[하루한줄] Access files uploaded by employees to internal CDNs

URL

Access files uploaded by employees to internal CDNs / Regenerate URL Signature of user uploaded content

Target

  • Facebook

Explain

일반 페이스북 유저가 비공개로 돌리거나 삭제한 콘텐츠나 직원이 업로드한 파일을 다운로드할 수 있는 취약점이 발견되었습니다. 해당 취약점을 통해 유효한 파일 URL이 존재하더라도 일반 유저가 접근할 수 없는 interncache-cln.fbcdn.net과 같은 내부 CDN으로부터 파일을 받아올 수 있습니다.
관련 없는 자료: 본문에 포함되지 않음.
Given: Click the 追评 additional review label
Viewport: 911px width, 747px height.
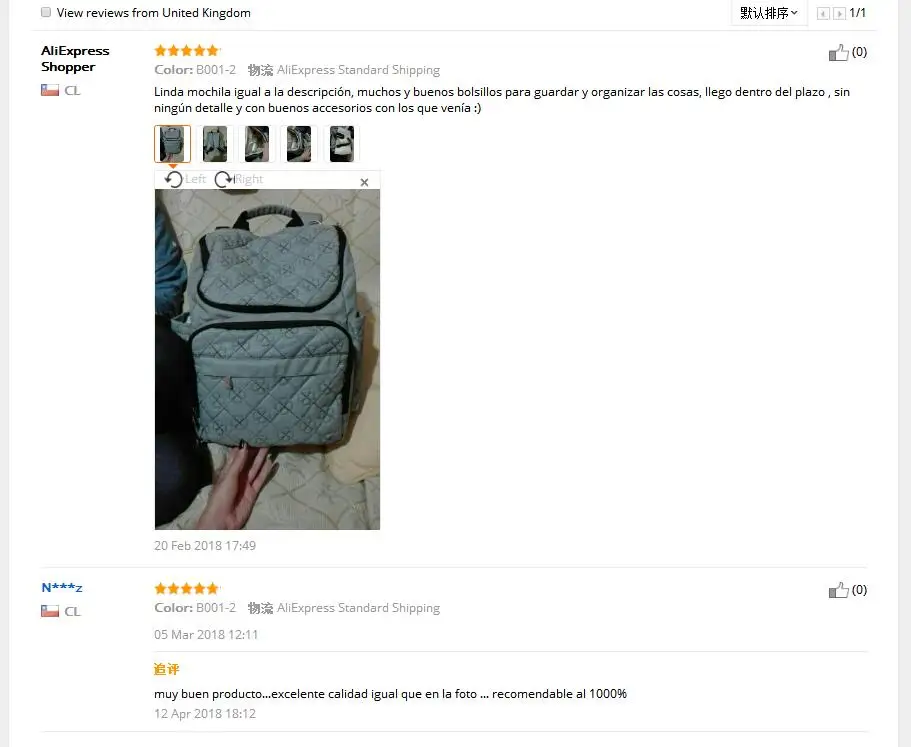Looking at the screenshot, I should pyautogui.click(x=167, y=669).
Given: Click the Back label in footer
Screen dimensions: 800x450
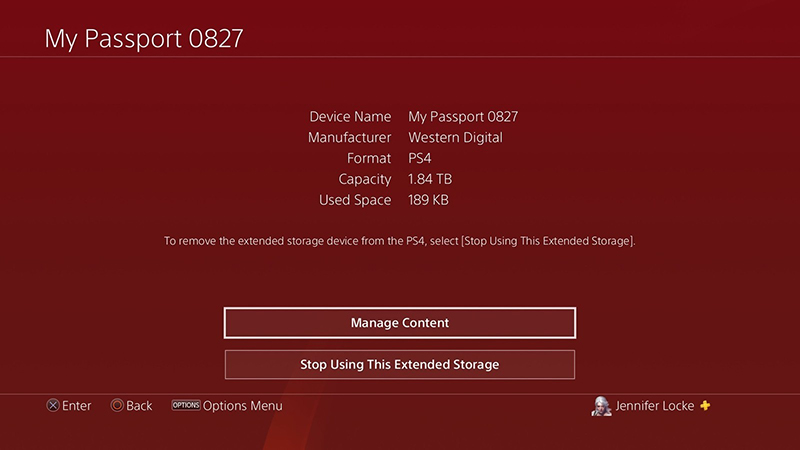Looking at the screenshot, I should pyautogui.click(x=139, y=406).
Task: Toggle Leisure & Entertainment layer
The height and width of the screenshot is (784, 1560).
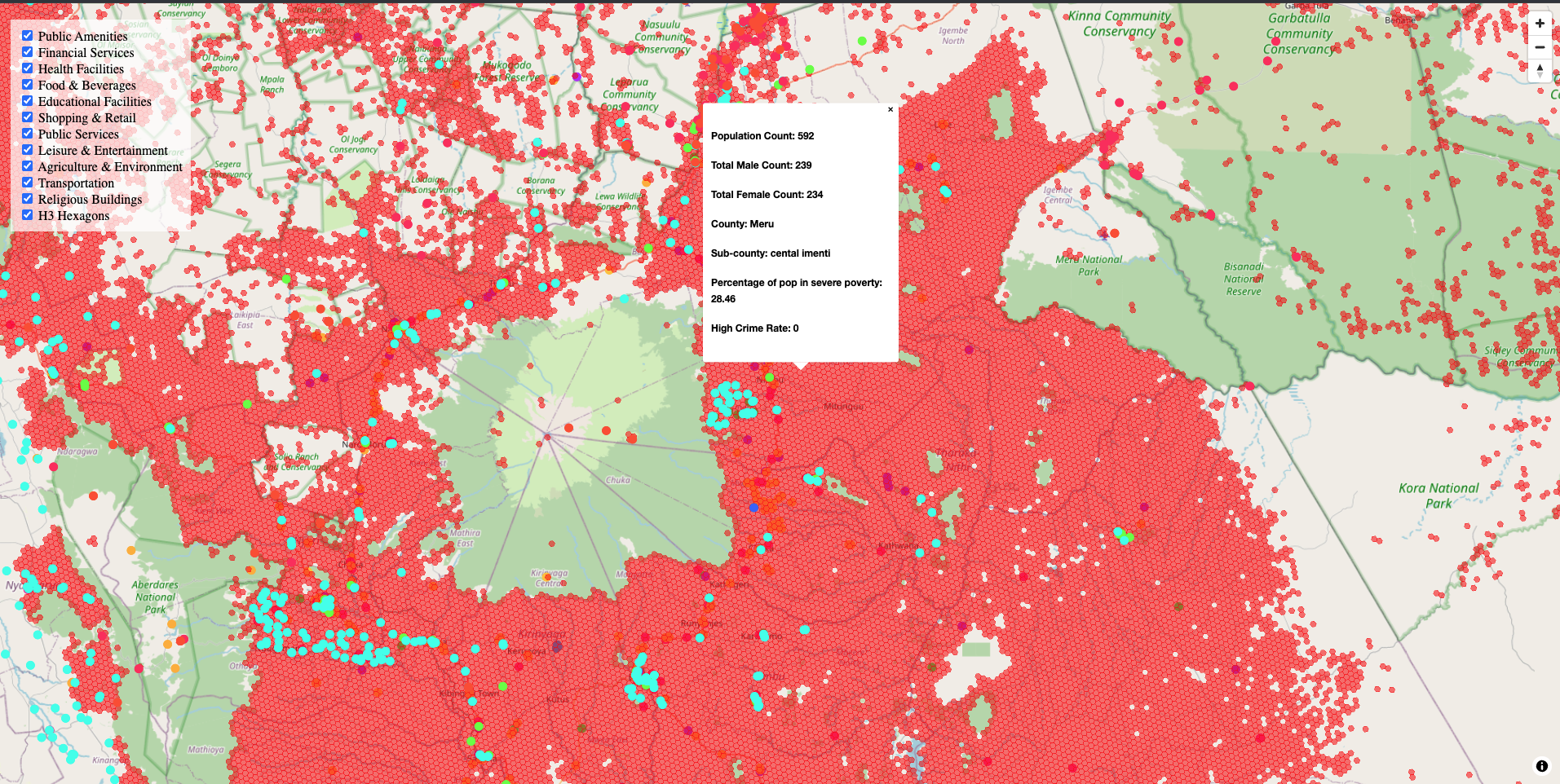Action: pyautogui.click(x=28, y=150)
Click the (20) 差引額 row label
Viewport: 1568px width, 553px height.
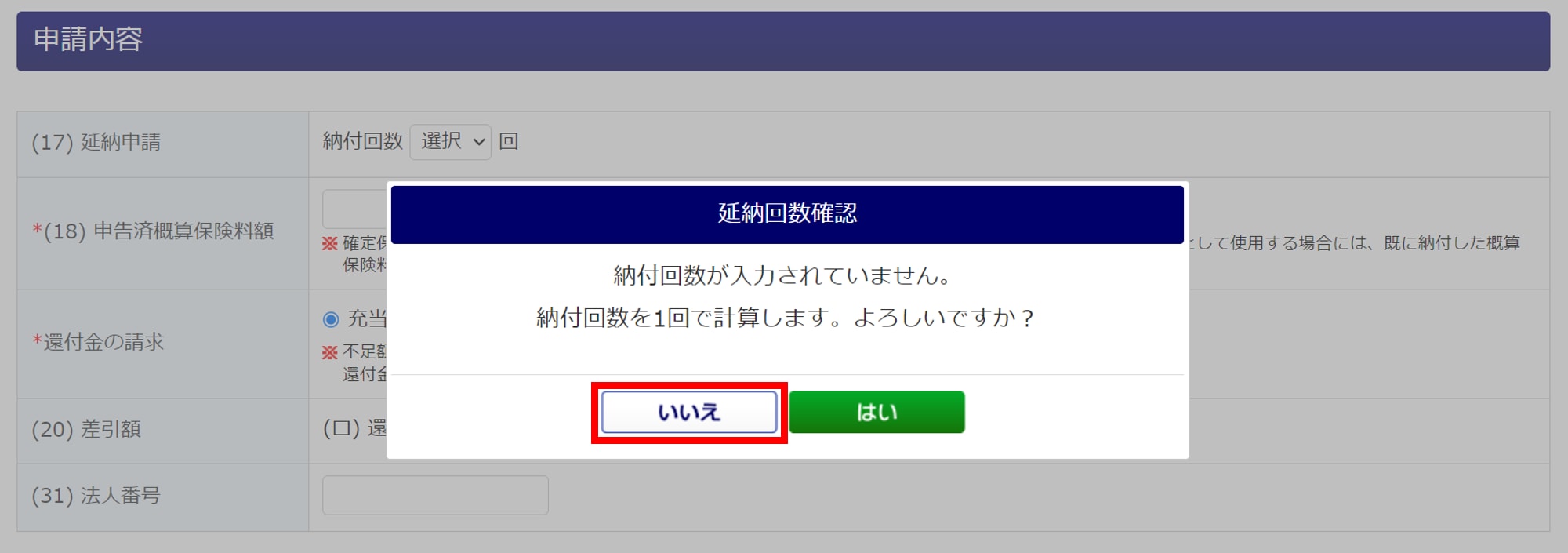click(86, 429)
다운로드할 파일은 파일(핸들)의 id를 표현하는 암호화된 문자열을 통해 식별할 수 있습니다. 이전 URL이나 파일 핸들을 알면 내부 CDN에 직원이 업로드한 파일에 접근이 가능합니다. 취약점을 악용하기 위한 세팅은 다음과 같습니다.

  1. https://www.facebook.com/collabsmanager/start/에서 Creator 등록합니다.
  2. 승인되면, https://www.facebook.com/collabsmanager/에 접속하여 로그인합니다. https://business.facebook.com/collabsmanager/creator/creator_portfolio/{ID}/와 유사한 URL로 리다이렉트 되어야 합니다.

Creator 등록이 완료되면, 다음 순서로 취약점을 트리거할 수 있습니다.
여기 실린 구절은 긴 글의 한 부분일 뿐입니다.